>> begin
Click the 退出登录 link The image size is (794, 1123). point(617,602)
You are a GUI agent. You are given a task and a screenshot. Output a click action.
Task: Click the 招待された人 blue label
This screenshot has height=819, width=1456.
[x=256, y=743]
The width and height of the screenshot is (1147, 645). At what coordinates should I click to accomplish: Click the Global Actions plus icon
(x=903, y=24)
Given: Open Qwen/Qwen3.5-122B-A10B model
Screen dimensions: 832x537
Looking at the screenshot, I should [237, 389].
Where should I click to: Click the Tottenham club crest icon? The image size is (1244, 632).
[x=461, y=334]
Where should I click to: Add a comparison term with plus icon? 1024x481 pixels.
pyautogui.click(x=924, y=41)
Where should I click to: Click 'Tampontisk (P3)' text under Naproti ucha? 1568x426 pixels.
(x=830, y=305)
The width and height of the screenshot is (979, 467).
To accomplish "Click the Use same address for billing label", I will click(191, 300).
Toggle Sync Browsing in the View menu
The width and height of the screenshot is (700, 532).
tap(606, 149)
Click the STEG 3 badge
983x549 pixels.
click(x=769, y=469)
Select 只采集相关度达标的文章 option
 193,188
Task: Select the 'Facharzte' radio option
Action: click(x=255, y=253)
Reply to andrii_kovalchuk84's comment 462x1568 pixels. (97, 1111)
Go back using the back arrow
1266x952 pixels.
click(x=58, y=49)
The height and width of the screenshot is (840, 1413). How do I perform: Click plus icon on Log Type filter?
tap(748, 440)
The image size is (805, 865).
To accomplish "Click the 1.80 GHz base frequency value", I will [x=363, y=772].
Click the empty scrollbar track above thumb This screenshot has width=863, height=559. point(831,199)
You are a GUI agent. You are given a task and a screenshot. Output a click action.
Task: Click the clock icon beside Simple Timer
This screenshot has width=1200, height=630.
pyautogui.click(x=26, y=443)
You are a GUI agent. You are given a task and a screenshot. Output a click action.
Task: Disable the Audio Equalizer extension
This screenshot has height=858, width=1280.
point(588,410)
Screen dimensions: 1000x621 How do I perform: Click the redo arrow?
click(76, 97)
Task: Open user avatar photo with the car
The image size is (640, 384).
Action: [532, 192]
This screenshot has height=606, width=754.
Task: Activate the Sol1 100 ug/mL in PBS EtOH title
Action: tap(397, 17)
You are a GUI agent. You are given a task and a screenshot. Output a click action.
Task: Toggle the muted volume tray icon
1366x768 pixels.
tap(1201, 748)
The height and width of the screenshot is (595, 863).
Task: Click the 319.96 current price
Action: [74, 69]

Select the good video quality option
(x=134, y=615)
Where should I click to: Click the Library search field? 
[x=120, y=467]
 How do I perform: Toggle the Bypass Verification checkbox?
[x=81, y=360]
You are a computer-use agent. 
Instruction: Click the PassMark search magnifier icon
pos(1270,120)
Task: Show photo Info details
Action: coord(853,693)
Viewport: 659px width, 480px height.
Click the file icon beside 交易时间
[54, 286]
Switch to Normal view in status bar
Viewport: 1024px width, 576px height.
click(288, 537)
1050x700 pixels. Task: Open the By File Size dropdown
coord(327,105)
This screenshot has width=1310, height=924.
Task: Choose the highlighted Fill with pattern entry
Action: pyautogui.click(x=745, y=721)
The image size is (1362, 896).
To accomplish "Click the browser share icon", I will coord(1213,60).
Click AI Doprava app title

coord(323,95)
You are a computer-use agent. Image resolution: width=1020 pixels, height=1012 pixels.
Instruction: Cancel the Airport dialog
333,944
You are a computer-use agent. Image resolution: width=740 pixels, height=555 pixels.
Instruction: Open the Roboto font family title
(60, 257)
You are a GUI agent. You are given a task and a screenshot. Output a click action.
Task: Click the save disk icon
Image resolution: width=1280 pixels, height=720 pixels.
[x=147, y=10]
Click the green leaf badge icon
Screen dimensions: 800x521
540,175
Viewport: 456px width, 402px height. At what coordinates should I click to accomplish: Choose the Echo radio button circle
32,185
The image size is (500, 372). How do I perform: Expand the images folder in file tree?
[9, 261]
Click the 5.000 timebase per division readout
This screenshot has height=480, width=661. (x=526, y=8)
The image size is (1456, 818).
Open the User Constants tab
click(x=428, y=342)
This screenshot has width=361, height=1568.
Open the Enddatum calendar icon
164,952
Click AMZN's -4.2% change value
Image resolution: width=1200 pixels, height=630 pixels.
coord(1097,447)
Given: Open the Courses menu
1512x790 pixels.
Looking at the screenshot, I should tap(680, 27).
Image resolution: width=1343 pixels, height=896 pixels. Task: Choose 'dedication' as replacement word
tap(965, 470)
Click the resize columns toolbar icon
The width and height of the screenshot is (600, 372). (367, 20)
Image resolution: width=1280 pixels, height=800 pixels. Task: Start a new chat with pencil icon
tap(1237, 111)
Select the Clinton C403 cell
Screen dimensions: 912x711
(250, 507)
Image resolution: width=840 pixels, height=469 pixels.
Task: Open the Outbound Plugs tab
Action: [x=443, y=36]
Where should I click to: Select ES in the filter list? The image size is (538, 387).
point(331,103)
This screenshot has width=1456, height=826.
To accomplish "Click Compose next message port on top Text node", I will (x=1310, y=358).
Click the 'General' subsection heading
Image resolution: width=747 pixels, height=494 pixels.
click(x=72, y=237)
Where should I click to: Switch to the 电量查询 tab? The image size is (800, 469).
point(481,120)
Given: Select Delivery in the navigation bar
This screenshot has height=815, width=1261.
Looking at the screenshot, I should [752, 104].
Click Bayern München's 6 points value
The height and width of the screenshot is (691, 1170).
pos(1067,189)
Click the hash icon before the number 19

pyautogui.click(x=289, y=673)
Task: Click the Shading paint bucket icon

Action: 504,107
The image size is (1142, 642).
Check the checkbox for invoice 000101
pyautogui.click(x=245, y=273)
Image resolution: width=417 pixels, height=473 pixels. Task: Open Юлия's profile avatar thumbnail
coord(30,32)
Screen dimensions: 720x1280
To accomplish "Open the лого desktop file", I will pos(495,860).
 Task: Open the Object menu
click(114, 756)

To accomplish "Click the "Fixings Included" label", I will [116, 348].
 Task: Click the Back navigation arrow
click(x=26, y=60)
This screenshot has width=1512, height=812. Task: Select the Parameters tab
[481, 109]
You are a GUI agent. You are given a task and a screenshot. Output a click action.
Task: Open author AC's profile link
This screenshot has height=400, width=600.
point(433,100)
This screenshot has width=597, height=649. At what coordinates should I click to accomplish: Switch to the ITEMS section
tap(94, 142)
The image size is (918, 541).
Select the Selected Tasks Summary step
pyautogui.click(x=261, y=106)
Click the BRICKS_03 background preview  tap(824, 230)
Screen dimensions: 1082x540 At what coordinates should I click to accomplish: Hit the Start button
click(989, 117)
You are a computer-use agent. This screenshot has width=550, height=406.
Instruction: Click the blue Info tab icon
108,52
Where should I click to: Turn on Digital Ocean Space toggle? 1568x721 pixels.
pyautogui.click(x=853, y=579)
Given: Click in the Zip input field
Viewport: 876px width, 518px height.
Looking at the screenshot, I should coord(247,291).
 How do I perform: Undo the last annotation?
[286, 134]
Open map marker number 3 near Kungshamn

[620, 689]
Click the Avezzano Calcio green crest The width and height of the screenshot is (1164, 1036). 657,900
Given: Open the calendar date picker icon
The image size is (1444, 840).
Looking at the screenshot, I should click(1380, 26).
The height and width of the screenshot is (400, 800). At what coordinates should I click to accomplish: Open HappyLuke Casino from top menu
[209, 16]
>> end
§ **EXERCISE DESCRIPTION**
Reproduce without alteration the records from the beginning through the line containing "[x=461, y=334]", including that line.

§ **RESULT OF THIS EXERCISE**
Click the 退出登录 link The image size is (794, 1123). point(617,602)
You are a GUI agent. You are given a task and a screenshot. Output a click action.
Task: Click the 招待された人 blue label
This screenshot has height=819, width=1456.
[x=256, y=743]
The width and height of the screenshot is (1147, 645). At what coordinates should I click to accomplish: Click the Global Actions plus icon
(x=903, y=24)
Given: Open Qwen/Qwen3.5-122B-A10B model
Screen dimensions: 832x537
Looking at the screenshot, I should [237, 389].
Where should I click to: Click the Tottenham club crest icon? The image size is (1244, 632).
[x=461, y=334]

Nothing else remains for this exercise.